CYBA C242T polymorphism is a risk factor for pre-eclampsia:a case control study

Abstract Background: Although the mechanisms responsible for pathogenesis of preeclampsia(PE) have not been entirely clarified, oxidative stress are thought to be its leading cause. As a major component responsible for ROS production during oxidative stresses, p22phox, encoded by CYBA, is one essential subunit of Nicotinamide adenine dinucleotide phosphate (NADPH) oxidase. The aim of this study is to investigate whether CYBA expression and its polymorphism were associated with PE. Methods: The expression of CYBA was analyzed in placenta of PE and control group, as well as in the HTR-8 / Svneo cells stimulated with CoCL2 and TNF-α, respectively. Then, the CYBA C242T polymorphism in 1184 patients with PE and 1421 healthy controls was genotyped by TaqMan probe, and the different distributions were confirmed by a case-control association study.
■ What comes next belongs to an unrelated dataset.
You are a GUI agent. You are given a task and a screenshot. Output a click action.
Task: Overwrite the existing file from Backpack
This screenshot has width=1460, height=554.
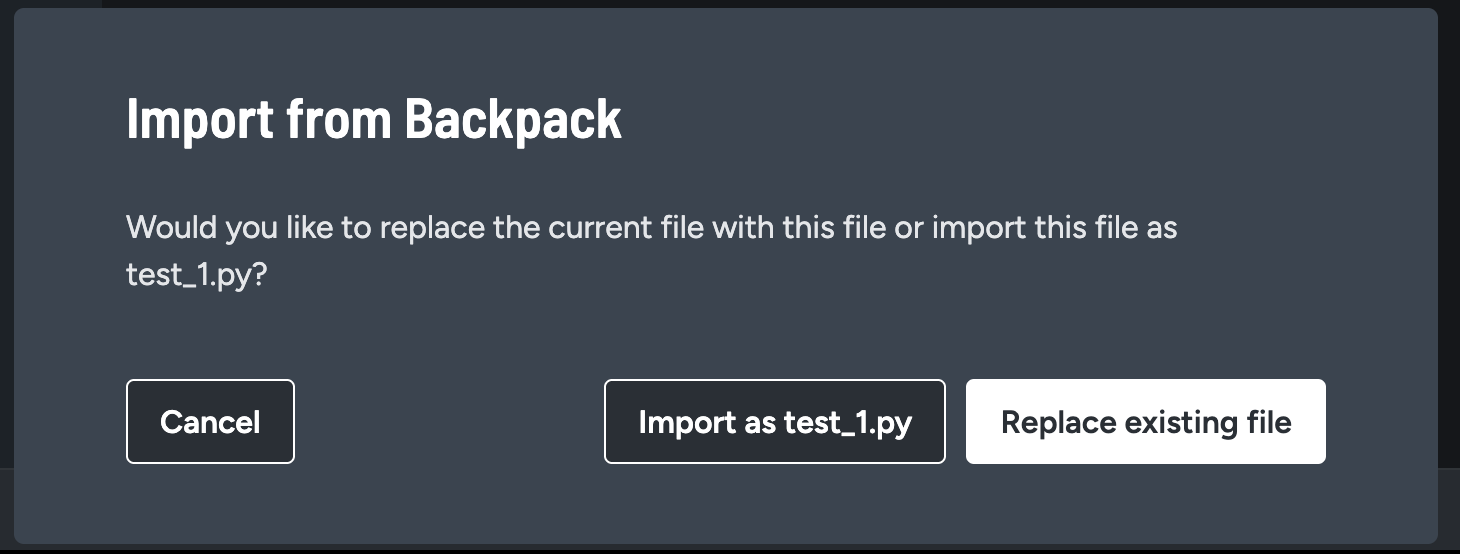click(x=1145, y=422)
Results: The expression of CYBA mRNA and protein in placenta of pregnant women with PE increased significantly. The expression of CYBA mRNA was also increased in HTR-8/Svneo cells, collected after 24 hours separately stimulated by cobalt chloride and TNF-α. In addition, there was no significant difference in the distribution of C242T locus genotype and allele frequency of CYBA between the case group and the control group (P>0.05). Conclusions: CYBA may play a role in the pathogenesis of oxidative stress in PE, in which it may function via cooperating with TNF-a related inflammatory pathway. Although there was no discrepant distribution of CYBA C242T polymorphism in Chinese population, it is necessary to perform the genetic studies on more CYBA SNPs for multiple regions to gain further insights into its pathogenesis.